Housing starts and building permits are expected to be higher in May, too, continuing their recovery after a big dip in the spring months. Single-family homebuilding was likely the key driver of May’s increase, with multifamily starts and permits held back by high interest rates. Multifamily completions likely held near the highest since the mid-1980s as developers work through the backlog of projects started during 2021 and 2022. Existing home sales likely dipped in May, held back by high mortgage rates, but inventories were likely less tight. The median sale price of an existing home likely rose by mid-single digits from a year earlier.

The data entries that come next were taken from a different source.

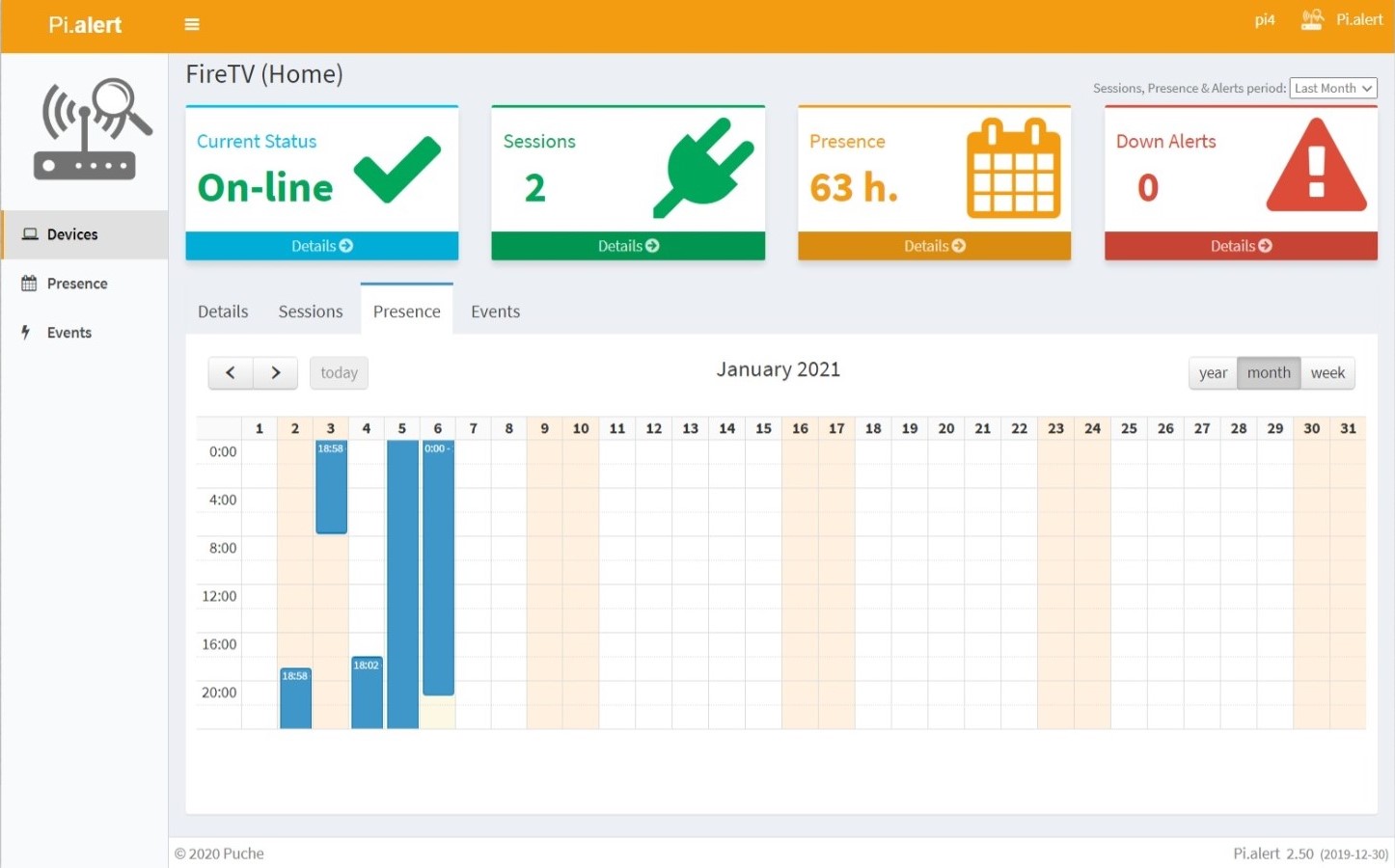Open the Events tab

coord(495,312)
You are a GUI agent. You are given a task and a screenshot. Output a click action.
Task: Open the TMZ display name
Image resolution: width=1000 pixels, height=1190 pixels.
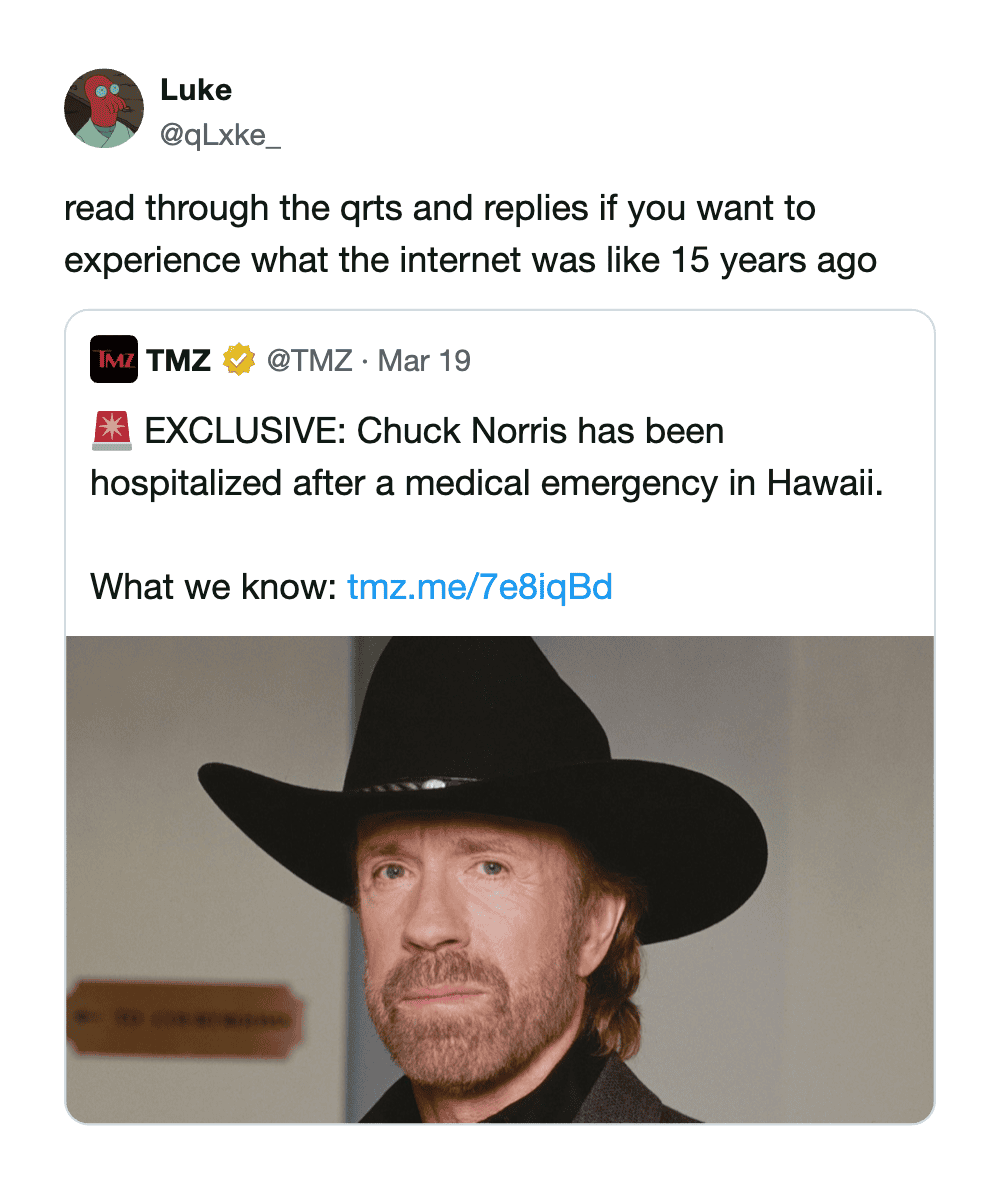[179, 360]
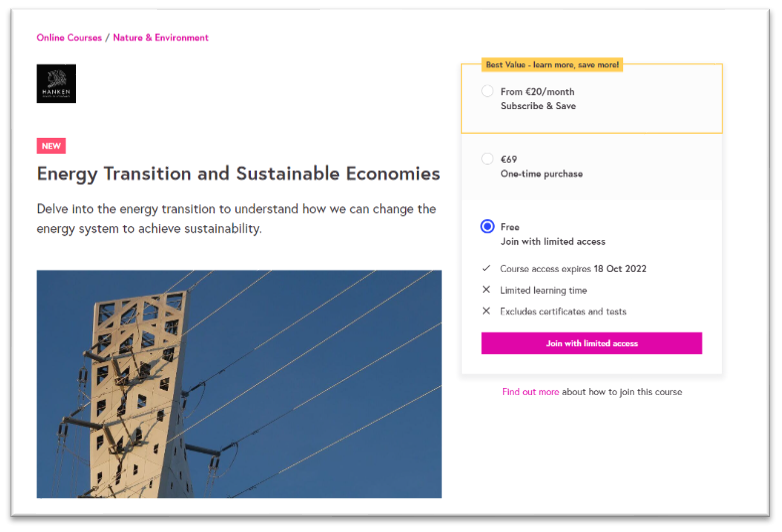Click the Hanken school logo

[56, 84]
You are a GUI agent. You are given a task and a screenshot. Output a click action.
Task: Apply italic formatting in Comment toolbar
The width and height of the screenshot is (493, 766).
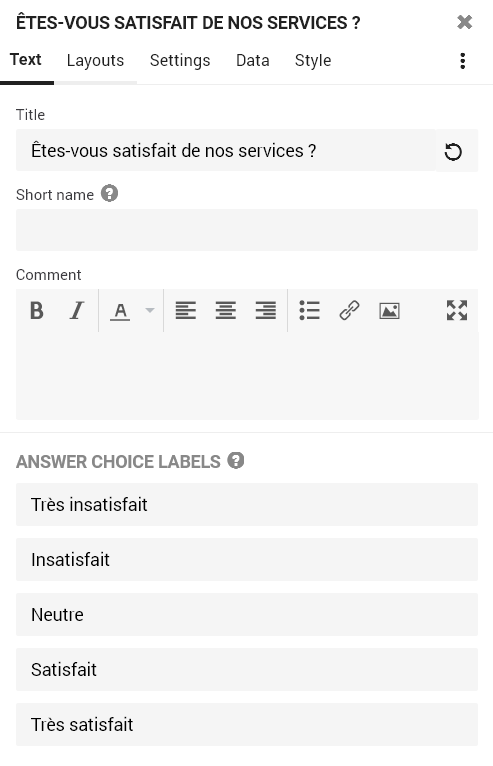77,310
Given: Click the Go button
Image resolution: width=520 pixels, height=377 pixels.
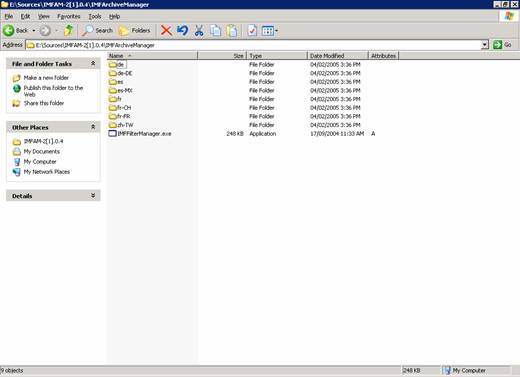Looking at the screenshot, I should coord(502,45).
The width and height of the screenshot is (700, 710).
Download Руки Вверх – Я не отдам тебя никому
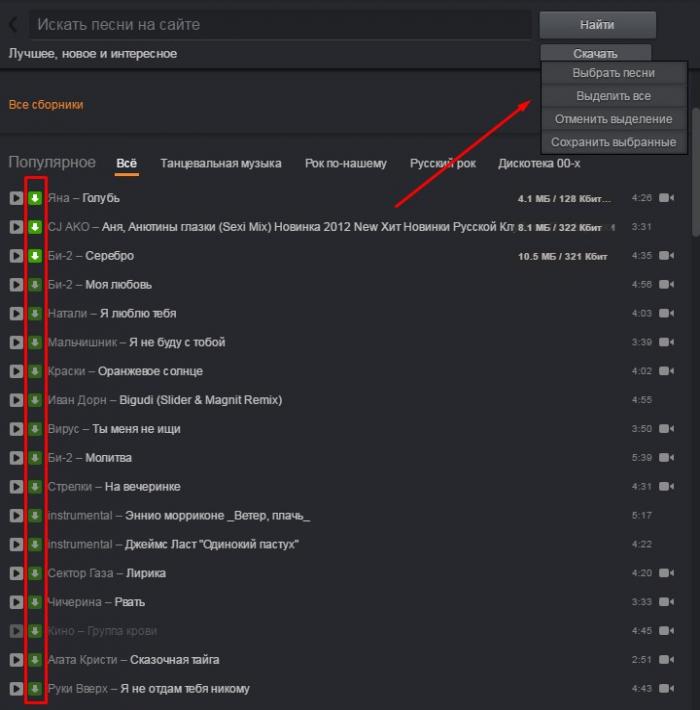pyautogui.click(x=35, y=689)
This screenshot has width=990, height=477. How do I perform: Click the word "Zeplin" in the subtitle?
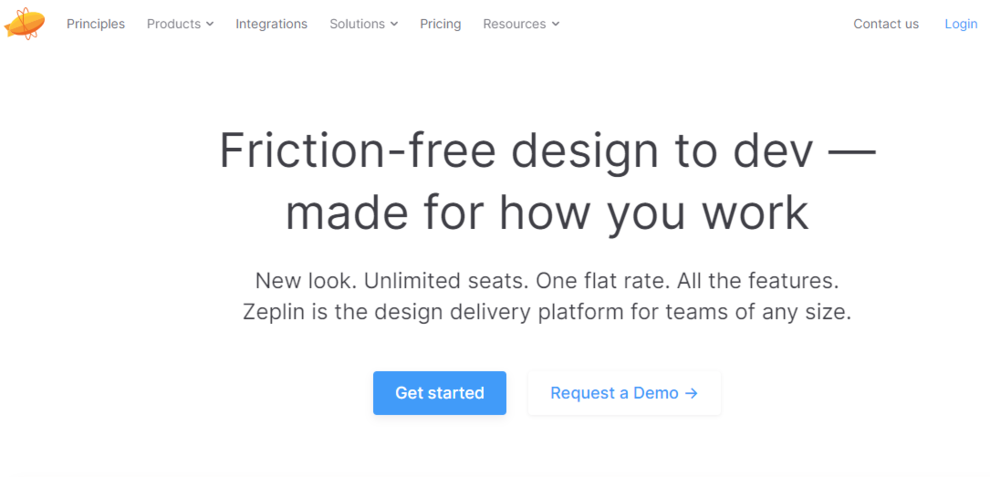(x=274, y=312)
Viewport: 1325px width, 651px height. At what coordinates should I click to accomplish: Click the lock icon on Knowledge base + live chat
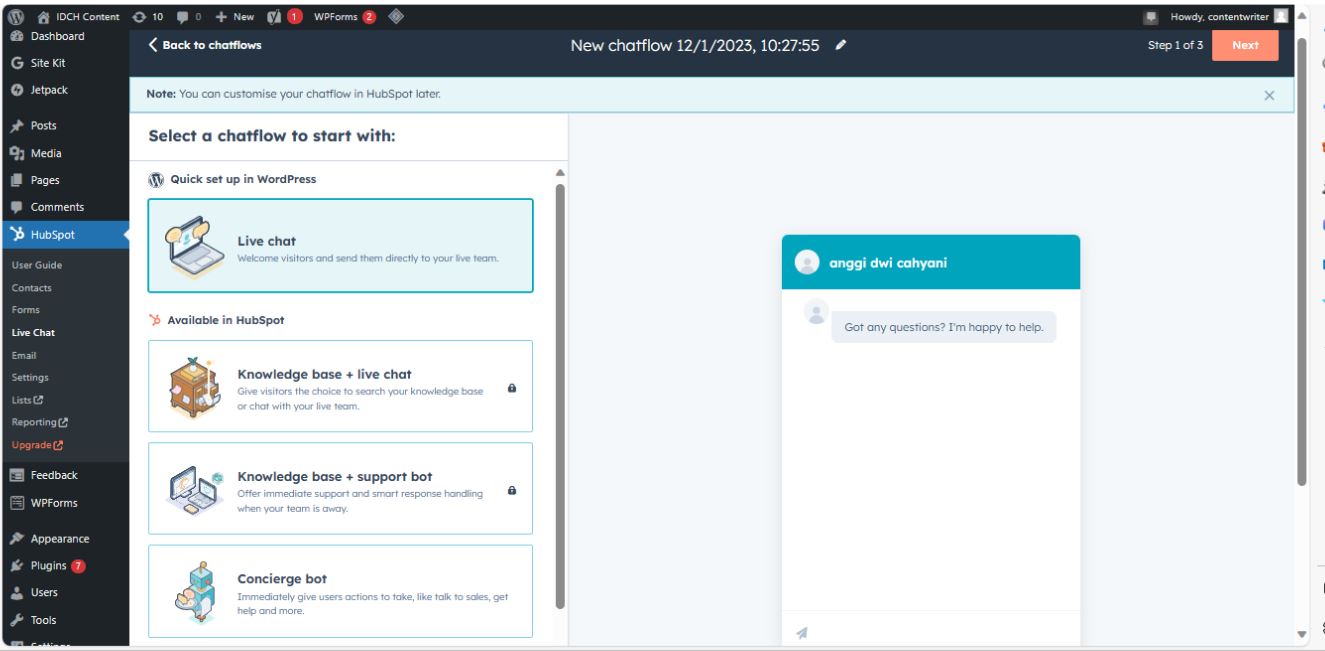[512, 388]
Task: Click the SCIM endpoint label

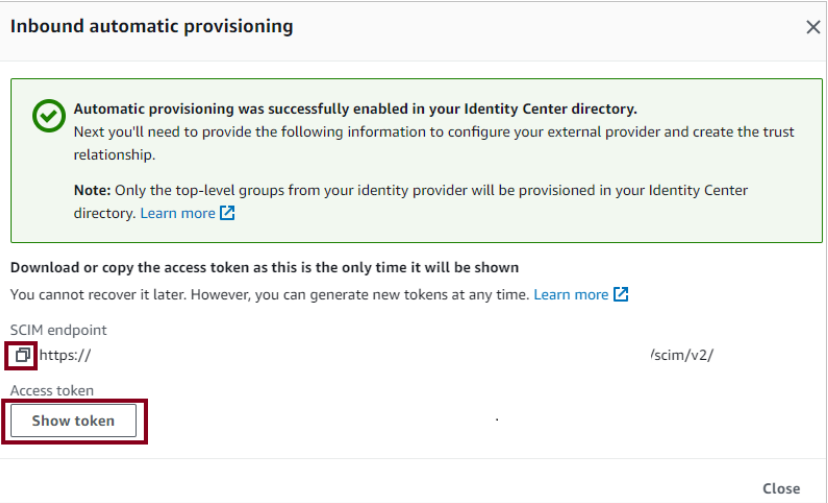Action: point(58,330)
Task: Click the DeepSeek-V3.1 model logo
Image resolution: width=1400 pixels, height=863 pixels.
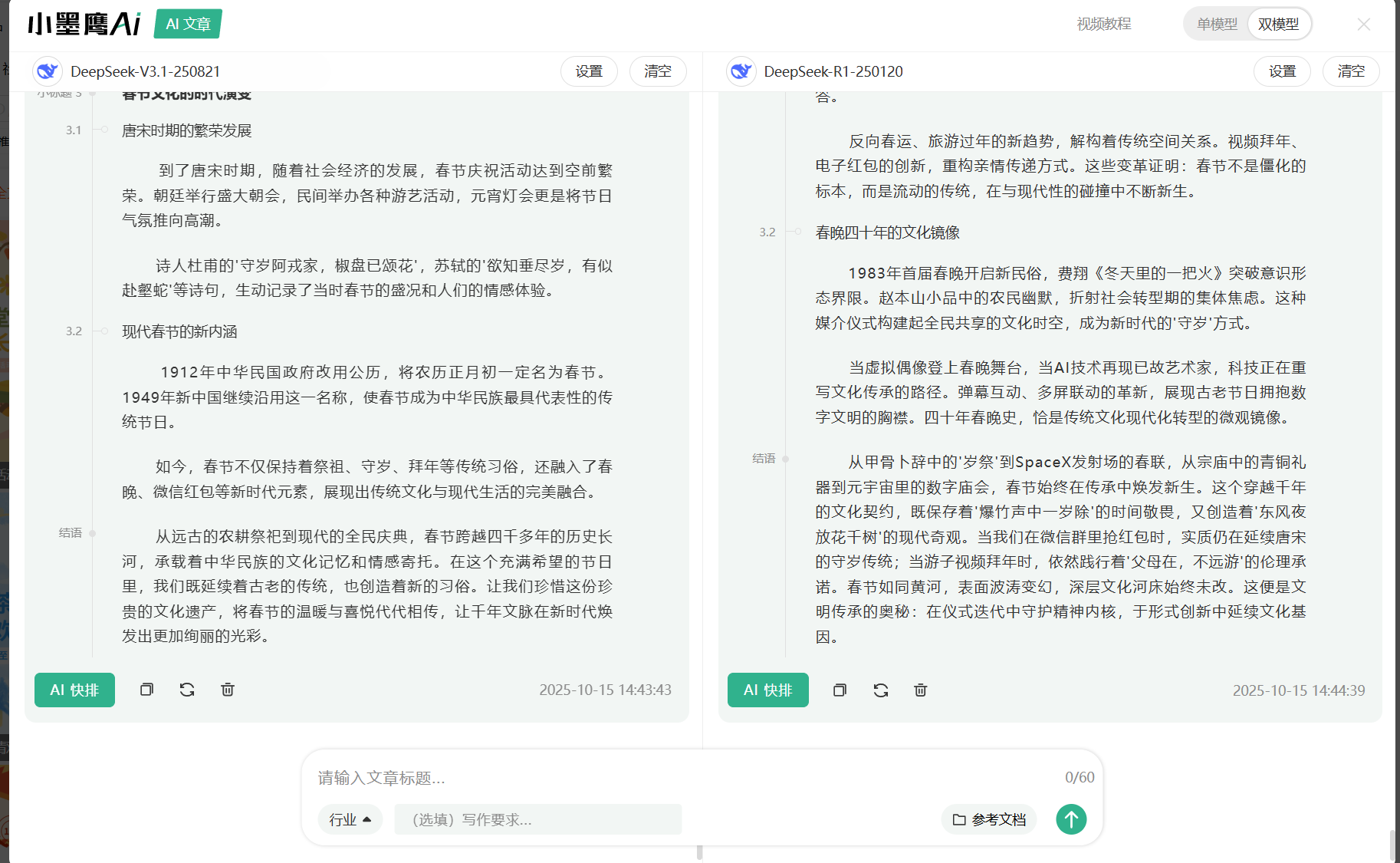Action: 48,71
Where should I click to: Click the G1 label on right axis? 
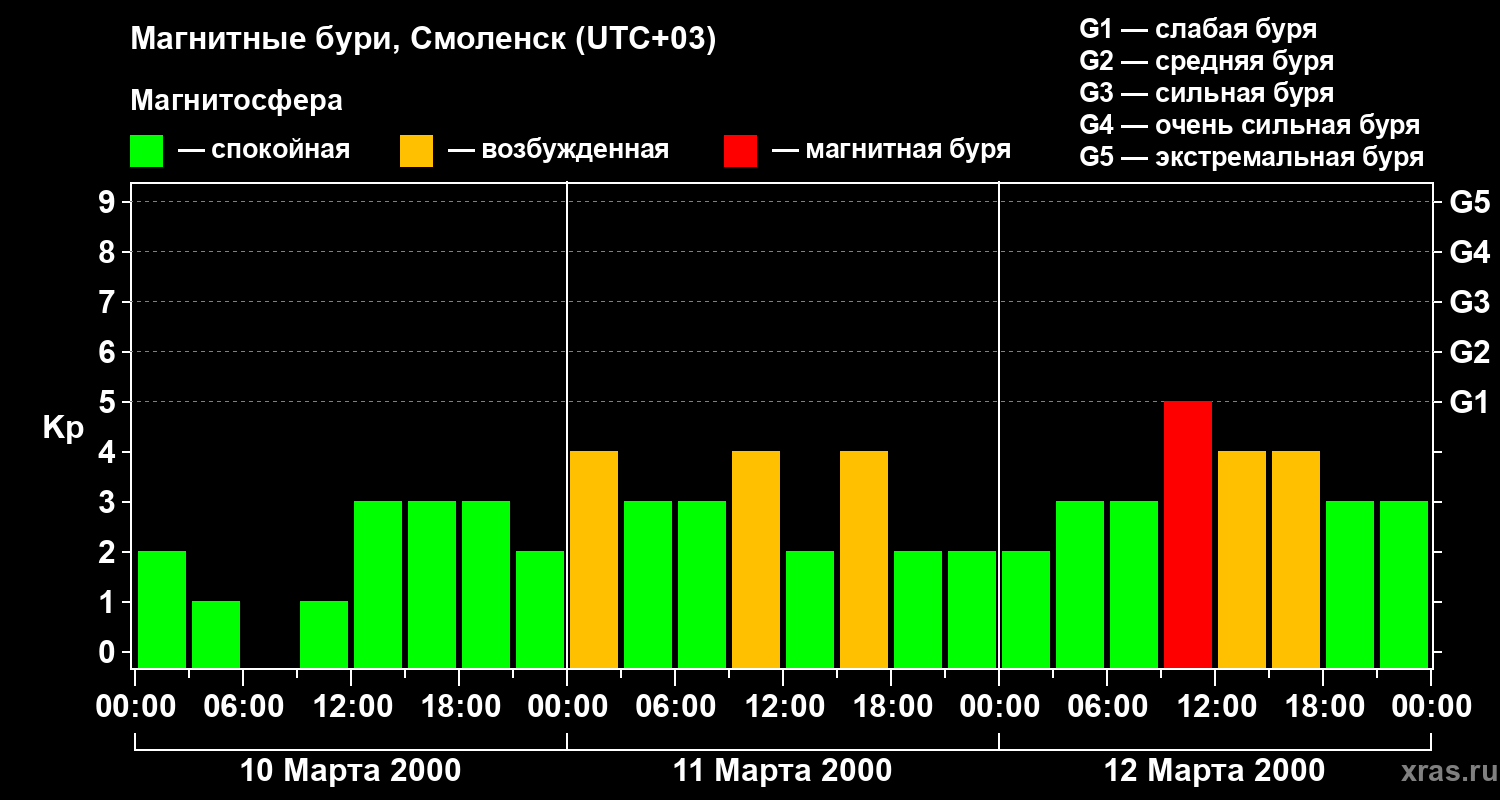[x=1469, y=402]
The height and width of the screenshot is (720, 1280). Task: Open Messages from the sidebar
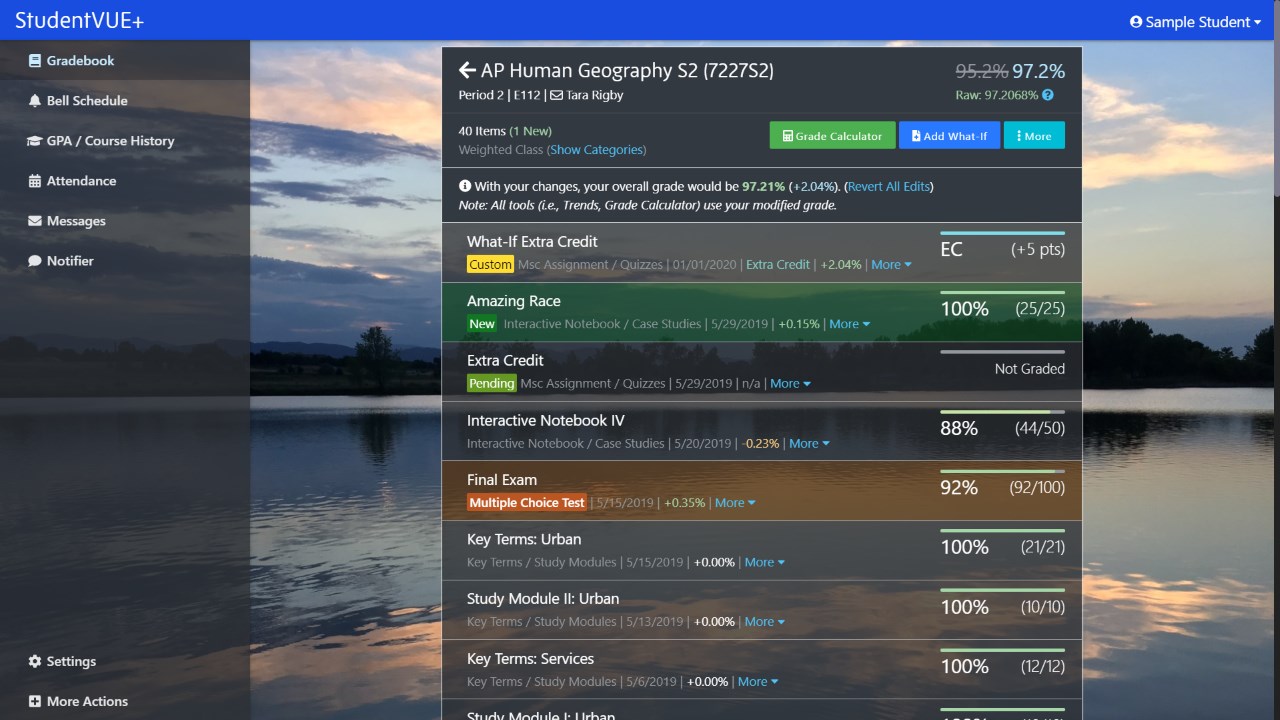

Initial jobless claims will get more attention than usual after last week’s release jumped to the highest since August 2023; Comerica forecasts a pullback, but for the four-week average to continue to rise.
The Week in Review
At the June 12th decision, the Federal Reserve’s Federal Open Market Committee (FOMC) unanimously decided to hold the federal funds rate unchanged at 5.25% to 5.50%, where it has been for nearly a year. The FOMC held forward guidance unchanged, but the dot plot showed the median FOMC member now believes only one rate cut is likely appropriate by year-end, down from three expected in March, when they last released a dot plot. FOMC members raised projections for inflation at the end of this year, and continue to expect moderate real economic growth and a stable unemployment rate.
CPI and PPI were cooler than expected in May. The CPI was unchanged on the month and slowed to a 3.3% year-ago increase from 3.4% in April. Core CPI excluding food and energy rose by a moderate 0.2% and was up 3.4% from a year earlier, the lowest annual increase in three years. Food prices rose 0.1% on the month and were up 2.1% on an annual basis. Led by a steep decline in gasoline prices, energy costs fell sharply. Core goods prices held steady. Core goods inflation could remain subdued for a few more months, as a number of large retailers have announced plans to cut prices. Shelter costs rose by 0.4% for a fourth consecutive month and were up 5.4% on an annual basis. Shelter continues to be the single biggest driver of inflation, accounting for roughly half of May’s annual increase. Prices of services excluding rent of shelter were unchanged on the month, but up 5.0% from a year earlier.
The Producer Price Index for Final Demand (PPI) fell by 0.2 percentage points in May, while core PPI, which excludes volatile foods and energy prices, was unchanged. Sharp falls in energy costs and charges for transportation and warehousing, a sector heavily influenced by energy prices, largely contributed to low inflation readings at the producer level. Total and core PPI rose 2.2% and 3.2%, respectively, from a year ago in May, both slower than their April increases.